[TEXTE FOURNI]
◇ ◇ ◇ ◇ ◇

Une mesure thérapeutique a violé le droit à la liberté
L’auteur du recours avait été condamné, en mai 2005, à huit ans de réclusion, notamment pour brigandage et mise en danger de la vie d’autrui. Des rapports rédigés par le directeur de la prison et des expertises psychiatriques réalisées en 2008 et 2010 ont, par la suite, conclu que le requérant était dangereux et présentait un risque élevé de récidive. A la suite d’un rapport psychiatrique, l’autorité chargée de l’exécution des peines a demandé, en juillet 2010, au tribunal d’appel de prononcer une mesure thérapeutique institutionnelle. Ce qui fut fait le 22 août 2012.
La Cour européenne des droits de l’homme observe qu’une mesure thérapeutique peut être considérée comme une correction du jugement initial à la suite de la découverte de faits nouveaux dans le cadre d’une procédure de révision. Elle constate cependant que, dans le cas d’espèce, la mesure litigieuse a été prise plus de sept ans après la condamnation initiale, et peu de temps avant la libération prévue. De plus, la Cour estime que le délai entre les expertises psychiatriques et le prononcé de la mesure litigieuse a été excessif. Par ailleurs, alors que l’expert psychiatrique interrogé lors de la procédure avait indiqué les noms de plusieurs centres pénitentiaires disposant de centres de thérapie dont il convenait de tenir compte, le requérant est resté incarcéré à la prison Bostadel. La Cour, rappelant l’art. 62c CP, selon lequel la mesure litigieuse doit être levée s’il n’y a pas ou plus d’établissement approprié, estime que le requérant n’est pas soigné dans un milieu adapté à son trouble mental, et cela plus de quatre ans et demi après l’expiration de sa peine d’emprisonnement initiale. Ainsi la privation de liberté subie à la suite de l’arrêt du 22 août 2012 n’était pas compatible avec les objectifs de la condamnation initiale. Il y a donc eu violation de l’article 5 § 1 CEDH (Droit à la liberté et à la sûreté). La Suisse doit verser au requérant 20 000 euros pour dommage moral, et 12 000 euros pour frais et dépens.

◇ ◇ ◇ ◇ ◇

[DONNÉES AFFICHÉES]
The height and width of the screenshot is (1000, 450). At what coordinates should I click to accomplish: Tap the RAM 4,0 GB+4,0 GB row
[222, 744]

◇ ◇ ◇ ◇ ◇

[OBJECTIF VISÉ] Recopiez à l'identique, dans le texte sur la mesure thérapeutique ci-dessus, tout ce qui va de « Une mesure thérapeutique a » jusqu'à « 22 août 2012. », ces deux passages compris.

[RÉPONSE ATTENDUE]
Une mesure thérapeutique a violé le droit à la liberté
L’auteur du recours avait été condamné, en mai 2005, à huit ans de réclusion, notamment pour brigandage et mise en danger de la vie d’autrui. Des rapports rédigés par le directeur de la prison et des expertises psychiatriques réalisées en 2008 et 2010 ont, par la suite, conclu que le requérant était dangereux et présentait un risque élevé de récidive. A la suite d’un rapport psychiatrique, l’autorité chargée de l’exécution des peines a demandé, en juillet 2010, au tribunal d’appel de prononcer une mesure thérapeutique institutionnelle. Ce qui fut fait le 22 août 2012.